Rückblick: Ich möchte leben
In einer kleinen stimmungsvollen Veranstaltung mit dem Titel “Ich möchte leben” erzählte NInA am 6.3.2013 die Lebensgeschichten von drei Menschen aus Mannheim, die in der Zeit des Nationalsozialismus verfolgt, verschleppt, in Lager gebracht, zu harter Arbeit gezwungen wurden, als Kind mit dem Krieg aufgewachsen waren. Dies wurde in Einstimmung auf ein Konzert des Chors für Geistliche Musik Ludwigshafen “Requiem für einen polnischen Jungen” veranstaltet. Der Bogen wurde von den vertonten Gedichten des Chorwerks zu Erlebnissen von Menschen aus der eigenen Heimat gespannt.
Von Musik eingerahmt, wurden nacheinander die Geschichten von Charlotte, Tadeusz und Käthe erzählt, wobei mit Zitaten bestimmte nachdenkliche oder tragische Aspekte betont wurden. Die Geschichte von Charlotte wurde für NInA von dem Künstlerprojekt “Stolpersteine” beigesteuert.

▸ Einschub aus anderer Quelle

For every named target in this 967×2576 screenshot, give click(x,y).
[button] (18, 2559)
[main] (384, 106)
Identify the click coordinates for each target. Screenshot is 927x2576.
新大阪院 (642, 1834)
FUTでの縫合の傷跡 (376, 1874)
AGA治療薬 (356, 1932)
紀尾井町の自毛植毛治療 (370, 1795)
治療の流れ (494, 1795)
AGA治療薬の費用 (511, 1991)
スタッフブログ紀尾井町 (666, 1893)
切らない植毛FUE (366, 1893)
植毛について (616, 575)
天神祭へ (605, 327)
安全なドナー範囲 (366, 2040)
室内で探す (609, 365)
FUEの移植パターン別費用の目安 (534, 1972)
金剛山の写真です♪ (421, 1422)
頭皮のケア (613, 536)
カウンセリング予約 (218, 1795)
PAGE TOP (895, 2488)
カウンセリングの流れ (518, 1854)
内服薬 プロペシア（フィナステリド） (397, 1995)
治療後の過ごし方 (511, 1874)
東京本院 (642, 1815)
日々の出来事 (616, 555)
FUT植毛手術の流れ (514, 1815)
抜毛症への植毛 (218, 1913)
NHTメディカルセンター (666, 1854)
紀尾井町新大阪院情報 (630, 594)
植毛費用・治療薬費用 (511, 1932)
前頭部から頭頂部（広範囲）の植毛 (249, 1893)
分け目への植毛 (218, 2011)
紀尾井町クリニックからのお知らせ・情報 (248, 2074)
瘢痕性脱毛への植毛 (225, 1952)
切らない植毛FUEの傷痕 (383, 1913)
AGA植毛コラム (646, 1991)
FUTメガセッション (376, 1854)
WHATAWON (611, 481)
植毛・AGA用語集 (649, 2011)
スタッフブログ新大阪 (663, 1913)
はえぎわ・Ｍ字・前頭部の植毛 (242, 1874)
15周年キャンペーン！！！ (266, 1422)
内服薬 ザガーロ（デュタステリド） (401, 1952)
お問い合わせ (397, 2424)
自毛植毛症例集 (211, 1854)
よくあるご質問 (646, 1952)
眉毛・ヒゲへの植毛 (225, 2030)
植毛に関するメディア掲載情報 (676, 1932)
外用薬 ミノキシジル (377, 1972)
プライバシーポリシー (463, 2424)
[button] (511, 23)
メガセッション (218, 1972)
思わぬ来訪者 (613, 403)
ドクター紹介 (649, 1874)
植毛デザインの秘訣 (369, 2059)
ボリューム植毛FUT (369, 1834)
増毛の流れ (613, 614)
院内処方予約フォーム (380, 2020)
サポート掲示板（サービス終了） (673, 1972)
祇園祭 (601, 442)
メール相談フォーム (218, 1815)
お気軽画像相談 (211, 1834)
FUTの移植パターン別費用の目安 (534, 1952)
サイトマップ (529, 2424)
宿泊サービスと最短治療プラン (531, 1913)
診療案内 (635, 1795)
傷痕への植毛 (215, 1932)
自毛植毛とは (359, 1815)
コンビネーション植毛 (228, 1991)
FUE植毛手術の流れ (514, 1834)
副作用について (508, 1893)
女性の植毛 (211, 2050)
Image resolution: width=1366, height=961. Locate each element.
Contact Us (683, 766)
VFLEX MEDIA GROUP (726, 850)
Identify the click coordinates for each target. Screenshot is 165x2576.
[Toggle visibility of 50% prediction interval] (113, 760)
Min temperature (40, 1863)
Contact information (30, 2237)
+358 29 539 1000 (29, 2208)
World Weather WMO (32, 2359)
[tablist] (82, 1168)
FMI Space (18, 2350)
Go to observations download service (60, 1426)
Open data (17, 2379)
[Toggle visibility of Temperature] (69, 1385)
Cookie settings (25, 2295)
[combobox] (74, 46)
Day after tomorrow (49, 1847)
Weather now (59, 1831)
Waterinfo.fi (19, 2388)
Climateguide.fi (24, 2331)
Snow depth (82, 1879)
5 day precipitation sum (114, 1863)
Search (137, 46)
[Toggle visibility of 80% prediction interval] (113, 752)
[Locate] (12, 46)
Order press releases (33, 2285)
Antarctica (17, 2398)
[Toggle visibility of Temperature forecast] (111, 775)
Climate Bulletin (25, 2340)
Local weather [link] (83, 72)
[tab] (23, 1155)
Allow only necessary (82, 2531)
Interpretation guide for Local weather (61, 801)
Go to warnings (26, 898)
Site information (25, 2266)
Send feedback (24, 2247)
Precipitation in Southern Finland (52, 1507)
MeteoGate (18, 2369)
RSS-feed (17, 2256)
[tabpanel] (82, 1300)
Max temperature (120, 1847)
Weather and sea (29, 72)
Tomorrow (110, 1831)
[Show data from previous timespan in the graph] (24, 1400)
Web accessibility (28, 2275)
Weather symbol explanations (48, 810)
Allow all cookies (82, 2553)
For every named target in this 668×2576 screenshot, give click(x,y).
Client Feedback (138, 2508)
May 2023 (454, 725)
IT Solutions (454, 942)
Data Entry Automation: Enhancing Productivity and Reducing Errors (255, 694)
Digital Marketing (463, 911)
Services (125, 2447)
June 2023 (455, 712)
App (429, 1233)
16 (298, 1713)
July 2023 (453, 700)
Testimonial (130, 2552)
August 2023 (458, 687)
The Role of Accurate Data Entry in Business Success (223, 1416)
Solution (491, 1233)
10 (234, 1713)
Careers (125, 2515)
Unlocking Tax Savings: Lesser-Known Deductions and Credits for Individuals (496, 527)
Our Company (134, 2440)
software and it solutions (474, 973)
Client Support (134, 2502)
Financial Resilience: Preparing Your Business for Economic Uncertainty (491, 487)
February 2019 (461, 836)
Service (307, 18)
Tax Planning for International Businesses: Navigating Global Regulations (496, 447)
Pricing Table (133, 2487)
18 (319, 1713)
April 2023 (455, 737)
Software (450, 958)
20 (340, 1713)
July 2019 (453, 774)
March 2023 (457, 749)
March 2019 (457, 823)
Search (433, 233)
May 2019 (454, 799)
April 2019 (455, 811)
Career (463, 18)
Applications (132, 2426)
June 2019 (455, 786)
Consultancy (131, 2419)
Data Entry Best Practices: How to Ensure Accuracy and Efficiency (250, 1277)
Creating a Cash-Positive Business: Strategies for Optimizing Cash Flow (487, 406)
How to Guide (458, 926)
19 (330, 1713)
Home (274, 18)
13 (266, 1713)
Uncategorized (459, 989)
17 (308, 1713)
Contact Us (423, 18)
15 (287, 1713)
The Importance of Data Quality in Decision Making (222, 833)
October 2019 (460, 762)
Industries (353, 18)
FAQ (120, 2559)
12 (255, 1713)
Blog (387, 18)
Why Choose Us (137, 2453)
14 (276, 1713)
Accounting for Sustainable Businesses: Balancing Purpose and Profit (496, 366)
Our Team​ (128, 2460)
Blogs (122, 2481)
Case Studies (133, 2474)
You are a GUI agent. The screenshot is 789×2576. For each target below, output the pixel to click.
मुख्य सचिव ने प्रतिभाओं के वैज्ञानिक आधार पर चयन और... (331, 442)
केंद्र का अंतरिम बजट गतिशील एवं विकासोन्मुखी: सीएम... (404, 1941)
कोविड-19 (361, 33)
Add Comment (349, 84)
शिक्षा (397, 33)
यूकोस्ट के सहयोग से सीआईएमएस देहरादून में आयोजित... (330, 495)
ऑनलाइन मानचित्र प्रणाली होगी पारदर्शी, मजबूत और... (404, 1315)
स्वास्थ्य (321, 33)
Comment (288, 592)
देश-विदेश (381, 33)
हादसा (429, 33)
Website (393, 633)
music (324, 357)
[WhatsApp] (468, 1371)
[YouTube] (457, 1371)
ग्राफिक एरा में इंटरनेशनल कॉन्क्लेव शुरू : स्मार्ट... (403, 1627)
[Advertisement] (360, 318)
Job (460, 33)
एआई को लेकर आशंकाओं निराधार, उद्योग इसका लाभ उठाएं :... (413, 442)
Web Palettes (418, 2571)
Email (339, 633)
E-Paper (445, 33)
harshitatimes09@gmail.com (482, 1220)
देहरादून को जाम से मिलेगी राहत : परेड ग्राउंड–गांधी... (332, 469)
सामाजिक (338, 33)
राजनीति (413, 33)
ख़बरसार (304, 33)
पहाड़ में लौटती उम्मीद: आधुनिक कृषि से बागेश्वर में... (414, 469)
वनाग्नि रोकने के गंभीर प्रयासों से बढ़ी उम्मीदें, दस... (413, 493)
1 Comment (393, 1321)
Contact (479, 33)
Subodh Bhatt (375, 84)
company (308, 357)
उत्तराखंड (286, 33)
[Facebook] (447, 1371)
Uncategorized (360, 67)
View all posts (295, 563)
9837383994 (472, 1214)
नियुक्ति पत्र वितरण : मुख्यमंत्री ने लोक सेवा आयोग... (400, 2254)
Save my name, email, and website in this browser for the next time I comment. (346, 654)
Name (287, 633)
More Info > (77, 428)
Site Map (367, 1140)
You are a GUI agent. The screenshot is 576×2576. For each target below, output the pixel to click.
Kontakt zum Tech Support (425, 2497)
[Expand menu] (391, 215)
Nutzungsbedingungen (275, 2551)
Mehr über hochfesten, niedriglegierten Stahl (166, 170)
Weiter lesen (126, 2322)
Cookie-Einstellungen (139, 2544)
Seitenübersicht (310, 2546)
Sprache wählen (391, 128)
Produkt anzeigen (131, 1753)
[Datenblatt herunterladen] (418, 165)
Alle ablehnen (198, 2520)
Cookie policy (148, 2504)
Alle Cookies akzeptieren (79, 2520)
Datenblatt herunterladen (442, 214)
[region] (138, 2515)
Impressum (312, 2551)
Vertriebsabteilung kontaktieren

Die Erinnerungen von Tadeusz durfte NInA in den eigenen Aufzeichnungen des Mannheimer Bürgers nachlesen und Käthe durfte das NInA-Team in einem Gespräch selbst kennenlernen.
Charlotte
Charlotte wird 1929 im heutigen Nordrhein-Westfalen geboren und zieht vier Jahre später mit ihrer Familie nach Mannheim. Der Vater betreibt dort eine Mietwaschküche. Was es bedeutet Jüdin zu sein, erlebt Charlotte erstmals als sie in die Schule kommt, in eine rein jüdische Klasse und von nichtjüdischen Kindern ausgegrenzt wird. Noch deutlicher spürbar wird die Ausgrenzung 1939 als der Vater seinen Betrieb aufgeben muss, da es Juden nicht mehr gestattet ist, Geschäfte oder Autos zu besitzen. Die Familie zieht in die Altstadt, in der sie sich mit mehreren anderen jüdischen Familien ein Zimmer teilt. Charlottes ältere Schwester wird vor diesen Lebensumständen bewahrt, indem sie zu Verwandten nach England geschickt wird. Nicht lange später, im Oktober 1940 wird Charlotte mit ihren Eltern von drei Gestapo-Männern abgeholt und in einen Zug verladen. Die Reise geht ins Lager nach Gurs. Dort wird die Familie getrennt und muss unter furchtbaren hygienischen Zuständen und großen Hunger leidend die nächsten Monate hier verbringen. Danach geht es weiter ins Lager nach Rivesaltes, wo Charlotte in einem Kinderhaus untergebracht wird. Eineinhalb Jahre später sieht sie ihre Eltern wieder, mit denen sie gemeinsam zurück nach Gurs gebracht wird. Die Wiedersehensfreude hält nicht lange, denn noch im selben Monat beginnen die Transporte nach Auschwitz. Charlotte wird mit ihren Eltern in einen Viehwagen verladen, als das “Rote Kreuz” kommt und sie aus dme Wagen zieht. Hinter dem “Roten Kreuz” verstecken sich jüdische Mitgleider der französischen Resistance. Sie bringen Charlotte zuerst nach Grenoble, wo sie wieder gesund gepflegt wird und später zu Bekannten in die Schweiz. Dort wartet sie auf ein Wiedersehen mit ihren Eltern nach Kriegsende. Als ihr klar wird, dass es dazu nicht kommen wird, wandert sie aus nach Israel, wo sie den Namen Amira annimmt und seitdem in einem Kibbuz lebt. Amira hat Kinder und Enkelkinder und reist regelmäßig nach Deutschland, um als Zeitzeugin von ihren Erlebnissen zu berichten und die Geschichte nicht in Vergessenheit geraten zu lassen.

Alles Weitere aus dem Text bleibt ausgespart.